If you travel around the UK to some of the oldest churches, you will discover that they are often built on the site of an ancient pagan worship place. The missionaries of that day simply found the rhythms and places of worship which the people of a place were already engaging in, and turned them into way of worshiping Jesus.
This meant that, following their conversion, the pagan English could still continue to go to the same places, at the same times, but they would go and worship Jesus instead of their pagan idols.
Our journey of using young people’s obsession with sports as a missional strategy rather than a missional headache began five years ago.
I had begun the Forge Network with the vision to reach out to the young people in the city of Sheffield and beyond. Our strategy was to plant missional communities throughout Sheffield, and our main focus was on reaching certain neighbourhoods. However, we had a few young people gathered together at the centre of the church who we still weren’t quite sure what to do with.
One of our volunteer youth workers, Chris, got chatting to three of them who turned out to share his passion for football (soccer). They decided to get together with Chris and another leader on the local park and have a kick around and talk about Jesus there.
Since they all loved football, they invited some friends to have a kick around with them and our first football missional community was born. Very quickly they grew to 10 young people, and so they were able to have a five aside match against each other every week and continue to be discipled by the leaders.
The growth was so quick and easy that we decided that this was a good area to invest some time and money. We hired a local football pitch so that they could have a better quality game, and called some more adults into this area of breakthrough.

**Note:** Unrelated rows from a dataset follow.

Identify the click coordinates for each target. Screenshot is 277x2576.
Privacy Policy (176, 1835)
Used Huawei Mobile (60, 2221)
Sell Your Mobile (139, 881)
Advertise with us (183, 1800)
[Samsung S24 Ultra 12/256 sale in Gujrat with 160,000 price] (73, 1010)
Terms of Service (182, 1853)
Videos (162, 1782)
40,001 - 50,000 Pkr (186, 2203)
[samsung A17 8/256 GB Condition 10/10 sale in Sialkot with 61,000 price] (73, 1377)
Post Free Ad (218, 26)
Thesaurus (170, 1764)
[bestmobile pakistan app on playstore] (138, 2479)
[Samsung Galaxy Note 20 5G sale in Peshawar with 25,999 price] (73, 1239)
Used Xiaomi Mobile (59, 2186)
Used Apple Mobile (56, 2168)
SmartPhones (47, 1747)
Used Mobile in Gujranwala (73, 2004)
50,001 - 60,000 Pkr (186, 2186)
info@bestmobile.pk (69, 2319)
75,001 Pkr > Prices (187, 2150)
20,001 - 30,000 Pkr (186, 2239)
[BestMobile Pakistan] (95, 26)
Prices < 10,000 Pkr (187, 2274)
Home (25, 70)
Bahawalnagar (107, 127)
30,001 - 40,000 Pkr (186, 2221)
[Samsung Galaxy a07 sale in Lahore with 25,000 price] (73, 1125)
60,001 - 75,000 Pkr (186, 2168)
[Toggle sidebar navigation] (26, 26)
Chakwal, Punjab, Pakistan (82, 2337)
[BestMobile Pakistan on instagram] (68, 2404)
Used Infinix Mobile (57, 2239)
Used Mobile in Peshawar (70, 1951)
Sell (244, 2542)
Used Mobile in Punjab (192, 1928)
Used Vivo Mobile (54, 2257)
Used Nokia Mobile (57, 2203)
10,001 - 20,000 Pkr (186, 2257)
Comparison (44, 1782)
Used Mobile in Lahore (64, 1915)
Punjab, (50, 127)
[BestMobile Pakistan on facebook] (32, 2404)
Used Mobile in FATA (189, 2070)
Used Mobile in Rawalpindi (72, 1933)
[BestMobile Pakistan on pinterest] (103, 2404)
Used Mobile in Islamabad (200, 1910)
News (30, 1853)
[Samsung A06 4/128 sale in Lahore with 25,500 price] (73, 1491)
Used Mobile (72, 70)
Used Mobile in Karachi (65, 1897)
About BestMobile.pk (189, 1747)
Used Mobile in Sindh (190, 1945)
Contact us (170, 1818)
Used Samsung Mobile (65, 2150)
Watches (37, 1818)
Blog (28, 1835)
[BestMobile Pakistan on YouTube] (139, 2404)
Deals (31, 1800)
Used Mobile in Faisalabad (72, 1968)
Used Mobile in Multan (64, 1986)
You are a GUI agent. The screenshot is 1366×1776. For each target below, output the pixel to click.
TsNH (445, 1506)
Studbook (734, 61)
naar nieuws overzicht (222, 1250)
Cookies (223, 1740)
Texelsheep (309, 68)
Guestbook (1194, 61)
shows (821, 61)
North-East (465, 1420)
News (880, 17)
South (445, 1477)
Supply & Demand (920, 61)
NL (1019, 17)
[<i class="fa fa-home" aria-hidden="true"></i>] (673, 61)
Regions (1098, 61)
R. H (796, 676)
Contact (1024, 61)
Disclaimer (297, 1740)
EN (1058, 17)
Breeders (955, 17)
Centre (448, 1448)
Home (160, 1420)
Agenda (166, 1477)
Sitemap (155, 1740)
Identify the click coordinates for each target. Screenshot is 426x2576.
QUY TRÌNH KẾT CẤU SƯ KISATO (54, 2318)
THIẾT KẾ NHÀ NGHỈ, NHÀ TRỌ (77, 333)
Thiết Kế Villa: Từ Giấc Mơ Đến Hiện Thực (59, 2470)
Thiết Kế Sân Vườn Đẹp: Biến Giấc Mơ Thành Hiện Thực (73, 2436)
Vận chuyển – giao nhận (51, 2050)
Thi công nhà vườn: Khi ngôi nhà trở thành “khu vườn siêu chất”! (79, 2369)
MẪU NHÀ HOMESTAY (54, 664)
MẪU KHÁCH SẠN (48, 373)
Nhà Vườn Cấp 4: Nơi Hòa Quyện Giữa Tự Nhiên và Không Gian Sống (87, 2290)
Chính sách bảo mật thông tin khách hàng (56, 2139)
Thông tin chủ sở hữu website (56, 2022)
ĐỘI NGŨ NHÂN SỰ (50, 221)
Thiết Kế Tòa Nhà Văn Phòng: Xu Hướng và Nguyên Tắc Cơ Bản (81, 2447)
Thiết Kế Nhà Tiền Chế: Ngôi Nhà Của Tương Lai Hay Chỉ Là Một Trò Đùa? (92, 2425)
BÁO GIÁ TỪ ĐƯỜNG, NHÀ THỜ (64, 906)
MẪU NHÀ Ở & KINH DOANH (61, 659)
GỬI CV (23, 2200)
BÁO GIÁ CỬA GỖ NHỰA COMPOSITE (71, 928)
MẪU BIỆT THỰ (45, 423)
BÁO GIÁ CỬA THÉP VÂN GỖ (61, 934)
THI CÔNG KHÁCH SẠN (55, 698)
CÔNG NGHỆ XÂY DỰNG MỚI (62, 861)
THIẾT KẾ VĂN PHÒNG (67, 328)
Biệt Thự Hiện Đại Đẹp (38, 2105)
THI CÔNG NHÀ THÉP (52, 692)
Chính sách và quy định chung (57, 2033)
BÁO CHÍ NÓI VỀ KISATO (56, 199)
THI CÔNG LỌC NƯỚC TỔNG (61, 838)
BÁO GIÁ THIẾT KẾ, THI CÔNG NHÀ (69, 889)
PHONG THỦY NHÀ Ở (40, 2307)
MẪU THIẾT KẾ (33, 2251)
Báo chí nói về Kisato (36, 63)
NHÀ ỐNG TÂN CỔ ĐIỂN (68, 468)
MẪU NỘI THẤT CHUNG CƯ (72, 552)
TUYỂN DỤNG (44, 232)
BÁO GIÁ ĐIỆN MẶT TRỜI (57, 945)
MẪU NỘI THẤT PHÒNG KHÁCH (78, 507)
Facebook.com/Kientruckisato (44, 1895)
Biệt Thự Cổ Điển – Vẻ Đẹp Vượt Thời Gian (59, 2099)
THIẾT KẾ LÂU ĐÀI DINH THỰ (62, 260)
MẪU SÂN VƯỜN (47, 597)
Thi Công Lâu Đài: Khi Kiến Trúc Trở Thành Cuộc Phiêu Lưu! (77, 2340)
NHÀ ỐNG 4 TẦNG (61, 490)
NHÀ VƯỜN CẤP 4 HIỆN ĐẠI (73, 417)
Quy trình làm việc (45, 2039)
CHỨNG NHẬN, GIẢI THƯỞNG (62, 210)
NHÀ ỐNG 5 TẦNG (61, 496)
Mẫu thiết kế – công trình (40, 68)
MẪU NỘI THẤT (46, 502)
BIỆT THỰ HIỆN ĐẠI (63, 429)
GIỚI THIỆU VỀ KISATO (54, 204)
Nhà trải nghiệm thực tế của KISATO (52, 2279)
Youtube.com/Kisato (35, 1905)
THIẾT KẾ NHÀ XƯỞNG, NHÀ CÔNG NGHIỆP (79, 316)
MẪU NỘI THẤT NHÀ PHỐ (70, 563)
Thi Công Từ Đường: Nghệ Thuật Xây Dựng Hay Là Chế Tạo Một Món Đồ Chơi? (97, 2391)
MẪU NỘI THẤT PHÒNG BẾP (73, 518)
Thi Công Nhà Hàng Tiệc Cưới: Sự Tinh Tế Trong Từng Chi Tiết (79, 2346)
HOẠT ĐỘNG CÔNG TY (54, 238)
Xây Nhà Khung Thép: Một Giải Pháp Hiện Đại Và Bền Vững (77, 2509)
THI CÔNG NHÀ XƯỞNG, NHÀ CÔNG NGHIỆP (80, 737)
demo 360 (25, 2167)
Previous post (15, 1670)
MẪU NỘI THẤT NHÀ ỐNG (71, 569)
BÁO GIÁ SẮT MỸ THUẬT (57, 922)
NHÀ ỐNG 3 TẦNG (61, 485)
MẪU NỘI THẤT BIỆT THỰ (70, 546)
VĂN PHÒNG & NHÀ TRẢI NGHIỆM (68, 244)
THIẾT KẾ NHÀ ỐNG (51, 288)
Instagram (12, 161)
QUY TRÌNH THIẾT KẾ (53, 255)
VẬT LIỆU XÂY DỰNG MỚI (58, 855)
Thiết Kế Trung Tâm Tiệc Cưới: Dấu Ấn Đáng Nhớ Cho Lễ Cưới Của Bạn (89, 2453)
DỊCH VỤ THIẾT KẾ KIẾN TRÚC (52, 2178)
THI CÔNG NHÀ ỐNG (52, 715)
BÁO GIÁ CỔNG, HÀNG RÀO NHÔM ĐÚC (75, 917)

If we fastforward from that fledgling sports ministry to today, we now have over 150 young people on five football teams getting together every week to have a game of football and be discipled by their coach, who is one of our youth leaders. We have an official league called SCYL (Sheffield Christian Youth League), which is endorsed by the Football governing body of the UK. We have yearly awards nights where the gospel is always preached by some ex-pro or one of our coaches. We have young people giving their lives to Jesus all the time and being discipled in the life of following Jesus.
We realized that we’ll always struggle to wrestle young people away from sports, but the fact that they like sports doesn’t mean that they don’t want Jesus. We just have to be a little more creative and use this sports obsession as a great missional opportunity!
How have you reached out to students through their own passions (even obsessions!) to share Jesus and begin discipleship relationships?